For F1, the past few years have played out like a Harvard Business School case study on content marketing and branding. New sports looking to build staying power can use the F1 playbook to build an unstoppable brand.

Take the Premier Lacrosse League, which just signed a four-year media rights deal with ESPN to air games exclusively across ABC, ESPN, ESPN2, and ESPN+ starting after the 2022 season.

While a new rights deal is a huge win for the PLL, the league has yet to prove financial staying power. In order to prove financial viability, the league is going to need more eyeballs.

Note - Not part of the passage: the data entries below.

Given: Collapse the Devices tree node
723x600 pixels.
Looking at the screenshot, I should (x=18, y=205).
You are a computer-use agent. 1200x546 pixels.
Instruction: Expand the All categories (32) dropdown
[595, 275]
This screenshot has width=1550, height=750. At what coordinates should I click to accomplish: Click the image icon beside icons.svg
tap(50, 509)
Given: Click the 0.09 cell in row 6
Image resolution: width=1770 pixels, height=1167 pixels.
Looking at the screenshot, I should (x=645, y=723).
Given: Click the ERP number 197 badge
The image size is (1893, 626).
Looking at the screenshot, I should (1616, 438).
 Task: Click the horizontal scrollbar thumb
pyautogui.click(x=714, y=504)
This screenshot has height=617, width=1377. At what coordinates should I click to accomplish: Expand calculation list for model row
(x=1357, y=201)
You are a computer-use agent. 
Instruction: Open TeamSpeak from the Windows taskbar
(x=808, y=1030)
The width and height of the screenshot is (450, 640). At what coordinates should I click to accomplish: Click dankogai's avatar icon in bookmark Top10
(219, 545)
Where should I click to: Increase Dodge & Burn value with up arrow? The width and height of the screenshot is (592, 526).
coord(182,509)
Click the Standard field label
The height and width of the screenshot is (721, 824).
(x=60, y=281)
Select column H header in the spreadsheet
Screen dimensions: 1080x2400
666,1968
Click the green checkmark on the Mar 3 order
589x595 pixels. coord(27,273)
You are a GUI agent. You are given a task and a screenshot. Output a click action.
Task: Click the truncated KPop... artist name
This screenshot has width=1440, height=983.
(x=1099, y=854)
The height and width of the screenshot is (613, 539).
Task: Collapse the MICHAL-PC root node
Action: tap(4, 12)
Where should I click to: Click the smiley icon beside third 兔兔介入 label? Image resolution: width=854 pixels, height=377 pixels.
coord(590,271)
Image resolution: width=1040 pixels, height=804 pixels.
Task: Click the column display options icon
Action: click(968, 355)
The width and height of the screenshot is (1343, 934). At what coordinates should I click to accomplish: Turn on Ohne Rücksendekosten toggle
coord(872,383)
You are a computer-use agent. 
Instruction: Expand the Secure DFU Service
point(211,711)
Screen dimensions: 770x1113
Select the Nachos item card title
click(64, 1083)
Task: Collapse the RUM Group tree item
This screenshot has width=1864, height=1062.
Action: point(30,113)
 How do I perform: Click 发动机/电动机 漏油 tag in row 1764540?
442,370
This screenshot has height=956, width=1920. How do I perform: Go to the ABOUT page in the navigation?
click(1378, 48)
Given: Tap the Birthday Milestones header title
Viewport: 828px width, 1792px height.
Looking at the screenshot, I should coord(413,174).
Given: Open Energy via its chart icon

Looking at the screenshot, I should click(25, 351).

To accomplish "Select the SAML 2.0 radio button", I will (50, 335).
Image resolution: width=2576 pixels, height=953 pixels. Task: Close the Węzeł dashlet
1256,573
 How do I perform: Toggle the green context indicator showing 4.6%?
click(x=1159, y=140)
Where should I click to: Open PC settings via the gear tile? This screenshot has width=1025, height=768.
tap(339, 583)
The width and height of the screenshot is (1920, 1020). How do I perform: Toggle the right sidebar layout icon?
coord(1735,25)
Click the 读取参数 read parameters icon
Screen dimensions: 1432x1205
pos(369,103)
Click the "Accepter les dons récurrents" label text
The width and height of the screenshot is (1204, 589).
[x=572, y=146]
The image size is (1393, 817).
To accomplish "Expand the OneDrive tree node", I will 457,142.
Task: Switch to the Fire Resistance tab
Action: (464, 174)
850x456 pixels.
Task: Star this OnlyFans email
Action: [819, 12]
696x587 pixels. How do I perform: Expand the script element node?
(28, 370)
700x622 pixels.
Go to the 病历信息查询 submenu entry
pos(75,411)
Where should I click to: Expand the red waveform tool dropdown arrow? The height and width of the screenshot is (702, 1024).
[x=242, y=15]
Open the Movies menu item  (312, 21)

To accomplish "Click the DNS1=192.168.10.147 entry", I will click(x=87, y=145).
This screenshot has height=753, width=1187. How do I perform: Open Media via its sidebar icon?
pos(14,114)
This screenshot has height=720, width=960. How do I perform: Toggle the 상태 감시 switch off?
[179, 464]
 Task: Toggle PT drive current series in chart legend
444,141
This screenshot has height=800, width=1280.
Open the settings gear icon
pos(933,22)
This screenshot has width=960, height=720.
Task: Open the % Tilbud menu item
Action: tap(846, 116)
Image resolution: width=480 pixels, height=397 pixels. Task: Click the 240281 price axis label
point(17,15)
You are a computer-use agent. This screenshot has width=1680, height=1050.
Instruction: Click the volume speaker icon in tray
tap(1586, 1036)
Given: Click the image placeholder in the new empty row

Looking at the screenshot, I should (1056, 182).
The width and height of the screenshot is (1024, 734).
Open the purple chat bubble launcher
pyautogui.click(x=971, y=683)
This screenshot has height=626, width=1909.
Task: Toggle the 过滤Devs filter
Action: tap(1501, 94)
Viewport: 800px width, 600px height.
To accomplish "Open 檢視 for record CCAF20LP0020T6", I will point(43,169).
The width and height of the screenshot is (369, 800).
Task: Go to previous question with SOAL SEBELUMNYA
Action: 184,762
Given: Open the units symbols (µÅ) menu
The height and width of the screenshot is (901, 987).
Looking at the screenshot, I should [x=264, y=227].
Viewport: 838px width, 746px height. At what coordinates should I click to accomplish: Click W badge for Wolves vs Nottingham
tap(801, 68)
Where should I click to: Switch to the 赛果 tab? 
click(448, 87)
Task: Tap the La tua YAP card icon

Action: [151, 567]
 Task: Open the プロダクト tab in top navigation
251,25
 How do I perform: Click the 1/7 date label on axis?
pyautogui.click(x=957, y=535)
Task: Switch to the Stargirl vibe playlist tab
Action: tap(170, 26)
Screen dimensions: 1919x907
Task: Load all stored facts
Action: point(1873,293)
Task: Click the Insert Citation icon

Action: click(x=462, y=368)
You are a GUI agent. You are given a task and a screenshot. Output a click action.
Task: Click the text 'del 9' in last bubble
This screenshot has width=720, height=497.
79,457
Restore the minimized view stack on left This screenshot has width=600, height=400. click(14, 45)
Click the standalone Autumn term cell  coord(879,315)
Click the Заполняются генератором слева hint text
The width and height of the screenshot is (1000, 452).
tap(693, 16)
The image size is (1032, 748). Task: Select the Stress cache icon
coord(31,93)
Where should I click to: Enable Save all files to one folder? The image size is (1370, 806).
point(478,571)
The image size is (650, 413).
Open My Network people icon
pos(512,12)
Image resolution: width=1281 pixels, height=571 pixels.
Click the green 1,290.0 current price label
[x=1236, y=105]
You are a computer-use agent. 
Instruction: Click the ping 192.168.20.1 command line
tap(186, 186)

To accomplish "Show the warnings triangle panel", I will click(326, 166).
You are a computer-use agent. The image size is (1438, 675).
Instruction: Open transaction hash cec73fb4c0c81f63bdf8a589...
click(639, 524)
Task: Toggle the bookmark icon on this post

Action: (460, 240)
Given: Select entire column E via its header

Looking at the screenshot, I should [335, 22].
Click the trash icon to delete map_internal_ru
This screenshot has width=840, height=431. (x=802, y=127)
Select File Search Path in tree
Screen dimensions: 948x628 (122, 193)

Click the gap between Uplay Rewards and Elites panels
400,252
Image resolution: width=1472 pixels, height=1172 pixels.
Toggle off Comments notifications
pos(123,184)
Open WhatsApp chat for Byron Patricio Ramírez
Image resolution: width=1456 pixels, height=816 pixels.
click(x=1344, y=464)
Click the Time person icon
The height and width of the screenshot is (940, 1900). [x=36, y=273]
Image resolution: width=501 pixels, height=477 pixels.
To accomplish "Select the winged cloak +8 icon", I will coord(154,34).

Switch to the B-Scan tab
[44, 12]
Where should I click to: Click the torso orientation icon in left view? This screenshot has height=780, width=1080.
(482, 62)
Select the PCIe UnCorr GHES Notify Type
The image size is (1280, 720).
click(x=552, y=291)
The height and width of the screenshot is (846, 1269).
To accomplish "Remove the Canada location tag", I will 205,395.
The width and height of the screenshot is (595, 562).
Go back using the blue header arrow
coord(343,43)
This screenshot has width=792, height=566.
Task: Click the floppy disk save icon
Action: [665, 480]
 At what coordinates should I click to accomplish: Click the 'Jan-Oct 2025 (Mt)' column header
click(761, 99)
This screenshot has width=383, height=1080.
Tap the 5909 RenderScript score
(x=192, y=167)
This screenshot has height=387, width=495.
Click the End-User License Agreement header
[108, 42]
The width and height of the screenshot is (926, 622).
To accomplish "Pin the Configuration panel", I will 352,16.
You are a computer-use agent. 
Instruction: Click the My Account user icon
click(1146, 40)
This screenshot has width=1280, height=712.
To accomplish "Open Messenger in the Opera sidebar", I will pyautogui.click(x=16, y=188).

One way to accomplish this goal: original content.

The eight-team PLL recently released a documentary chronicling the Rabil brothers’ journey in co-founding and building a professional sports league from scratch. The league is looking to build the narrative of its origin story through media.

The film, produced in conjunction with LeBron James and Maverick Carter’s Uninterrupted, demonstrates something that F1 has learned all too well: actively building creative content and narratives around your biggest stars is essential to drawing in fans.